## WHAT YOU HAVE TO DO
Set down the entries once more, exactly as given.

## EXERCISE DATA
*** Begin section ***

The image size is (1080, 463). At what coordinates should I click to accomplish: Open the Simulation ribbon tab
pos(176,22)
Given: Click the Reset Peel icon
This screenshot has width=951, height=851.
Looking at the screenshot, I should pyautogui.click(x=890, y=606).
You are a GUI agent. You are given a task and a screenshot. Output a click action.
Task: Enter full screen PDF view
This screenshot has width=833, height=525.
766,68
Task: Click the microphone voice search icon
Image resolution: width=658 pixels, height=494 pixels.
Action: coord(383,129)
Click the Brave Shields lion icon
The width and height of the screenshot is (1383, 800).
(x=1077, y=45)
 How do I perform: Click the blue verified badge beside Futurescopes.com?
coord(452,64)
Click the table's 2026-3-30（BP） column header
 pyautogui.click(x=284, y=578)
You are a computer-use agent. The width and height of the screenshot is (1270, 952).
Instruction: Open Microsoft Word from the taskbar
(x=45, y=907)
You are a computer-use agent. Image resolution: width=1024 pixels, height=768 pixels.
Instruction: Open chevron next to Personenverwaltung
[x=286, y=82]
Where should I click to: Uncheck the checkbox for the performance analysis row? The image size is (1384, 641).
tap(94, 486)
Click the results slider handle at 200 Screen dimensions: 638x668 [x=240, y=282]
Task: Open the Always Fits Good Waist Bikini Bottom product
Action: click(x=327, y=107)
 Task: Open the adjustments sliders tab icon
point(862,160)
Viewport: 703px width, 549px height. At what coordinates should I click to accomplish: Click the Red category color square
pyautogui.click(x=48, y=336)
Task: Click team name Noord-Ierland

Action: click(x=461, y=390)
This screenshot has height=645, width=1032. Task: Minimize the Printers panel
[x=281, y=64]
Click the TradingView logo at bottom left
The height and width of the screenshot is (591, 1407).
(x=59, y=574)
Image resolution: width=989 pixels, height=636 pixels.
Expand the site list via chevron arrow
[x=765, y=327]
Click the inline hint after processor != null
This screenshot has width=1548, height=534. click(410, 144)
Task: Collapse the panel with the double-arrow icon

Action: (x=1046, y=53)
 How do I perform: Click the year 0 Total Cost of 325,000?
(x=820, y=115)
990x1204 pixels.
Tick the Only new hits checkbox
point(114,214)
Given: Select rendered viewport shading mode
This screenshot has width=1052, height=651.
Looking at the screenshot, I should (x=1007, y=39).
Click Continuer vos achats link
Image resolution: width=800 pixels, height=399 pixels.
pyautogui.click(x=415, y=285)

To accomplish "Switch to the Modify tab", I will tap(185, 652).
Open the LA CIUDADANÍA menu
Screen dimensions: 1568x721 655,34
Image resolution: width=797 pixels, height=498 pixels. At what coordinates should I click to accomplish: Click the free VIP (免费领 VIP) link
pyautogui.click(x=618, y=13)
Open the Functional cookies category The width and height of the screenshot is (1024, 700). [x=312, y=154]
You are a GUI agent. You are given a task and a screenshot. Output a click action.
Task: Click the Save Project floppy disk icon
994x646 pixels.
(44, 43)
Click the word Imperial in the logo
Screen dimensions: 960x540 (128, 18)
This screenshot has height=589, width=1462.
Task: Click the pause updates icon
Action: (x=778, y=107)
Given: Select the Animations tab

*** End section ***

## TASK OUTPUT
The image size is (1080, 463). At what coordinates should I click to accomplish: Open the Simulation ribbon tab
pos(176,22)
Given: Click the Reset Peel icon
This screenshot has width=951, height=851.
Looking at the screenshot, I should pyautogui.click(x=890, y=606).
You are a GUI agent. You are given a task and a screenshot. Output a click action.
Task: Enter full screen PDF view
This screenshot has width=833, height=525.
766,68
Task: Click the microphone voice search icon
Image resolution: width=658 pixels, height=494 pixels.
Action: coord(383,129)
Click the Brave Shields lion icon
The width and height of the screenshot is (1383, 800).
(x=1077, y=45)
 How do I perform: Click the blue verified badge beside Futurescopes.com?
coord(452,64)
Click the table's 2026-3-30（BP） column header
 pyautogui.click(x=284, y=578)
You are a computer-use agent. The width and height of the screenshot is (1270, 952).
Instruction: Open Microsoft Word from the taskbar
(x=45, y=907)
You are a computer-use agent. Image resolution: width=1024 pixels, height=768 pixels.
Instruction: Open chevron next to Personenverwaltung
[x=286, y=82]
Where should I click to: Uncheck the checkbox for the performance analysis row? The image size is (1384, 641).
tap(94, 486)
Click the results slider handle at 200 Screen dimensions: 638x668 [x=240, y=282]
Task: Open the Always Fits Good Waist Bikini Bottom product
Action: click(x=327, y=107)
 Task: Open the adjustments sliders tab icon
point(862,160)
Viewport: 703px width, 549px height. At what coordinates should I click to accomplish: Click the Red category color square
pyautogui.click(x=48, y=336)
Task: Click team name Noord-Ierland

Action: click(x=461, y=390)
This screenshot has height=645, width=1032. Task: Minimize the Printers panel
[x=281, y=64]
Click the TradingView logo at bottom left
The height and width of the screenshot is (591, 1407).
(x=59, y=574)
Image resolution: width=989 pixels, height=636 pixels.
Expand the site list via chevron arrow
[x=765, y=327]
Click the inline hint after processor != null
This screenshot has width=1548, height=534. click(410, 144)
Task: Collapse the panel with the double-arrow icon

Action: (x=1046, y=53)
 How do I perform: Click the year 0 Total Cost of 325,000?
(x=820, y=115)
990x1204 pixels.
Tick the Only new hits checkbox
point(114,214)
Given: Select rendered viewport shading mode
This screenshot has width=1052, height=651.
Looking at the screenshot, I should (x=1007, y=39).
Click Continuer vos achats link
Image resolution: width=800 pixels, height=399 pixels.
pyautogui.click(x=415, y=285)

To accomplish "Switch to the Modify tab", I will tap(185, 652).
Open the LA CIUDADANÍA menu
Screen dimensions: 1568x721 655,34
Image resolution: width=797 pixels, height=498 pixels. At what coordinates should I click to accomplish: Click the free VIP (免费领 VIP) link
pyautogui.click(x=618, y=13)
Open the Functional cookies category The width and height of the screenshot is (1024, 700). [x=312, y=154]
You are a GUI agent. You are given a task and a screenshot. Output a click action.
Task: Click the Save Project floppy disk icon
994x646 pixels.
(44, 43)
Click the word Imperial in the logo
Screen dimensions: 960x540 (128, 18)
This screenshot has height=589, width=1462.
Task: Click the pause updates icon
Action: (x=778, y=107)
Given: Select the Animations tab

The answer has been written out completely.